En la mesa de al lado del Bellinghausen comía Max Aub con otros escritores del exilio. Era un hombre de aspecto concentrado, bajo, de pelo ensortijado y frente inmensa, ojos perdidos en el fondo de una piscina de vidrio y un gesto que no era posible separar, como las caras de una moneda, de su águila que era el enojo y su sol que era la sonrisa. Aub había sido compañero de aventuras de André Malraux durante la guerra y le pronosticaba a Franco una «muerte verdadera» que no coincidiría con ninguna fecha del calendario porque sería, más que una sorpresa una ignorancia de la propia muerte del dictador por el dictador.

– Mi mamá lo conoce -le dijo Dantón a su compañe-. Ella se lleva muy fuerte con los intelectuales porque trabaja con Diego Rivera y Frida Kahlo.

– Y porque era novia de un espía español comunista -dijo el compañero de Dantón y fue lo último que dijo porque el hijo de Laura Díaz le rompió de un golpe la nariz, se voltearon las sillas, se mancharon los manteles y Dantón se zafó encabronado de los meseros, marchándose del restorán.

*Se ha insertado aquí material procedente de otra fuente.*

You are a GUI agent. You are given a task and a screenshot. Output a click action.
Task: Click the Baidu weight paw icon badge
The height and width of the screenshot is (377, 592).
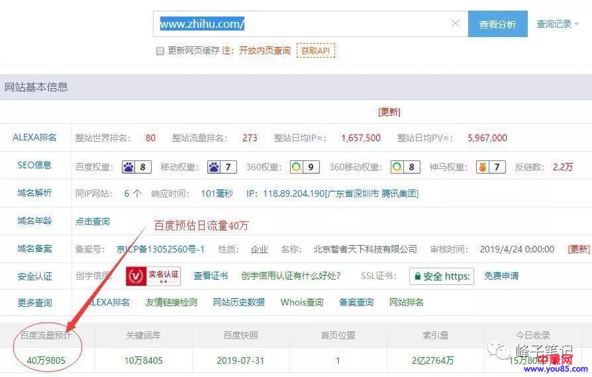click(x=136, y=167)
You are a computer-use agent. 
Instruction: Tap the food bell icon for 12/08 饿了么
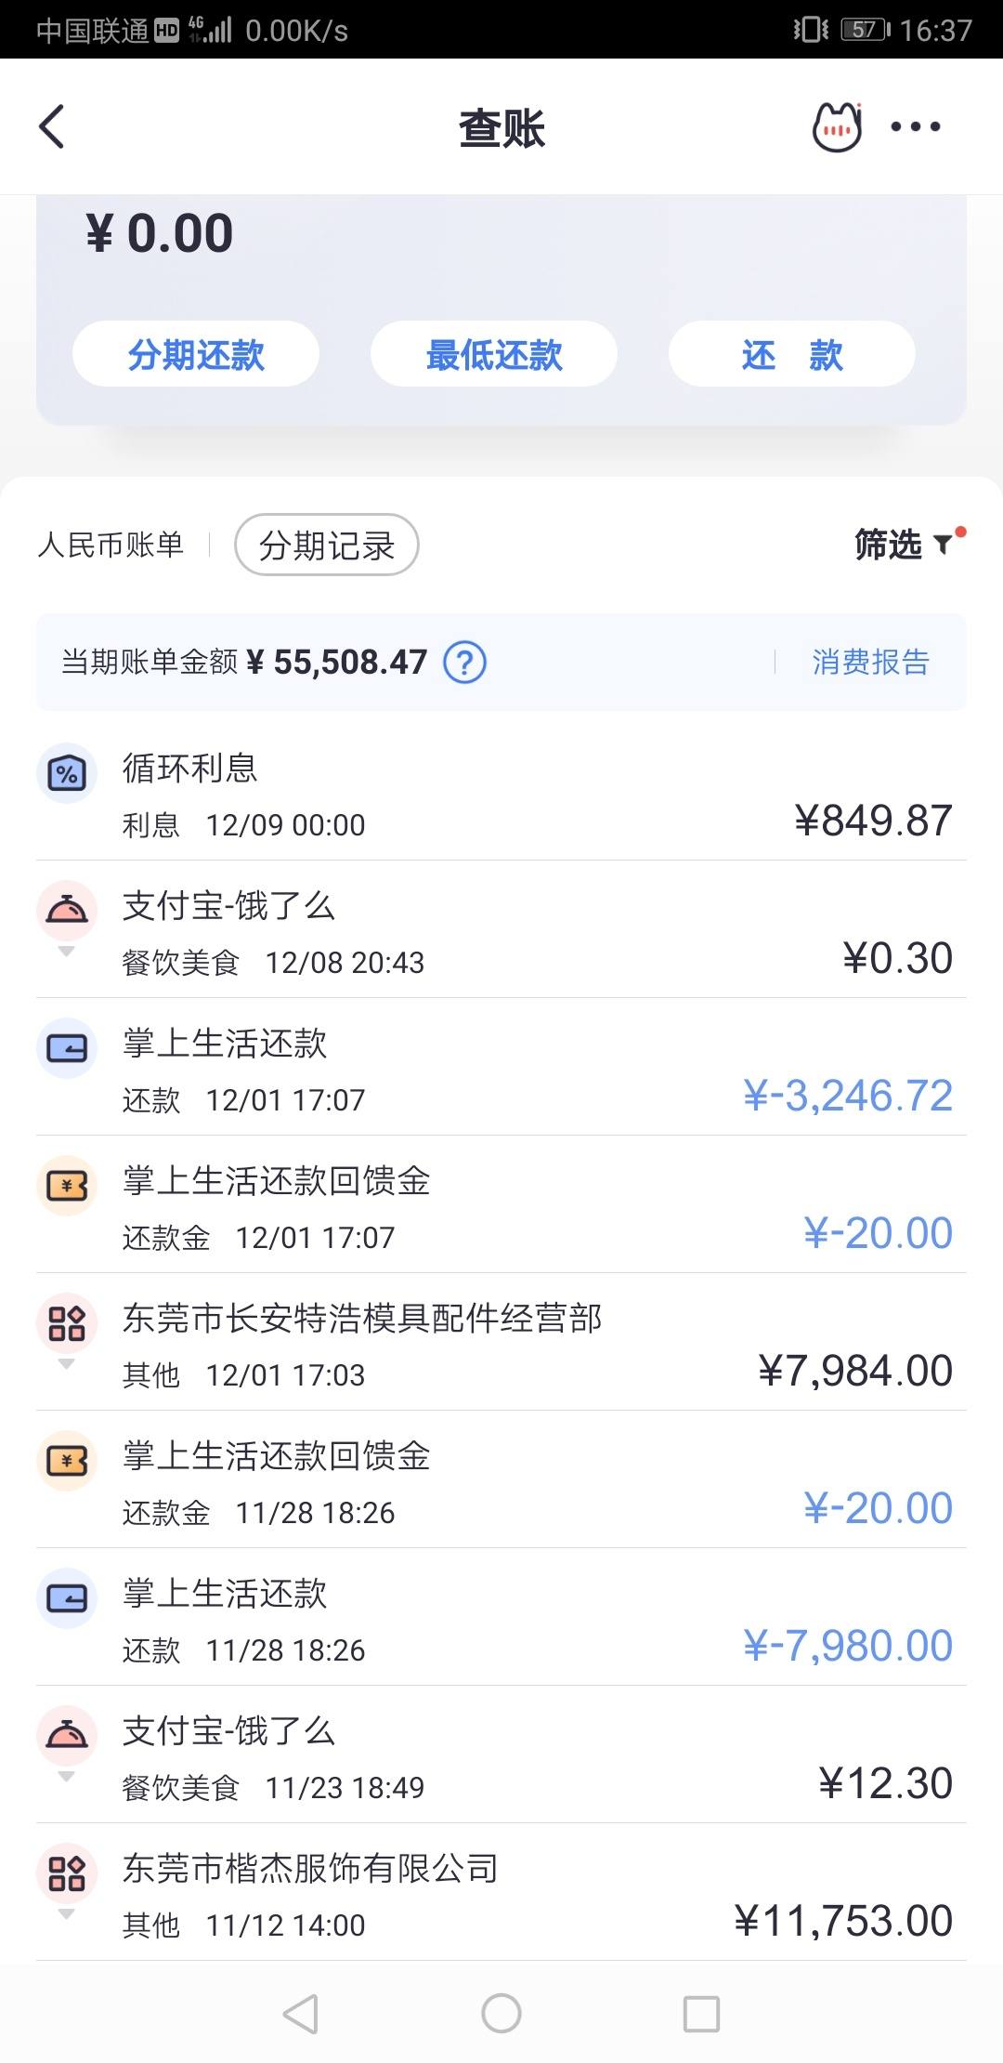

Pero en México llenaba también las plazas Manolete, franquista él, pero en realidad invento póstumo de El Greco, flaco, triste, estilizado, Manuel Rodríguez «Manolete» era el diestro del hieratis-mo. Inmutable, toreaba derecho, vertical como una vela. Se disputaba los triunfos con Pepe Luis Vázquez, le contaba Juan Francisco a Dantón cuando padre e hijo concurrían a la nueva Plaza Monumental México, en medio de sesenta mil aficionados, sólo para ver a Manolete, pero Pepe Luis era el sevillano ortodoxo y Manolete el cordobés heterodoxo, el que violaba las leyes clásicas y no adelantaba la muleta para templar y mandar, el que no cargaba la suerte para que el toro entrase a los terrenos de la lidia, el que paraba, templaba y mandaba sin moverse de su sitio, expuesto a que el toro lo toreara a él. Y cuando el toro embestía al torero inmóvil, la plaza entera gritaba de angustia, aguantaba la respiración, y estallaba en un olé de victoria cuando el maravilloso Manolete resolvía la tensión con un volapié lentísimo y hundía el estoque en el cuerpo del toro, ¿te fijaste, le decía Juan Francisco a su hijo al salir, apretujados, de la plaza, por largos corredores que la recorrían como un panal-, ¿te fijaste?, toreó todo el tiempo por la cara, sin quiebro, dominando por bajo al toro, ¡a todos se nos paró el corazón viéndolo torear!, pero Dantón no retenía más que una lección: el toro y el torero se vieron las caras. Eran dos caras de la muerte. Sólo en apariencia moría el toro y sobrevivía el torero. La verdad es que el torero era mortal y el toro inmortal, el toro seguía y seguía y seguía, salía y salía y salía, una y otra vez, cegado por el sol, a la arena manchada por la sangre de un solo toro inmortal que veía pasar a generación tras generación de toreros mortales, ¿cuándo moriría Manolete, en qué plaza encontraría a la muerte que sólo en apariencia le daba a cada toro, cómo se llamaría el toro que le daría su muerte a Manuel Rodríguez «Manolete», dónde lo esperaba?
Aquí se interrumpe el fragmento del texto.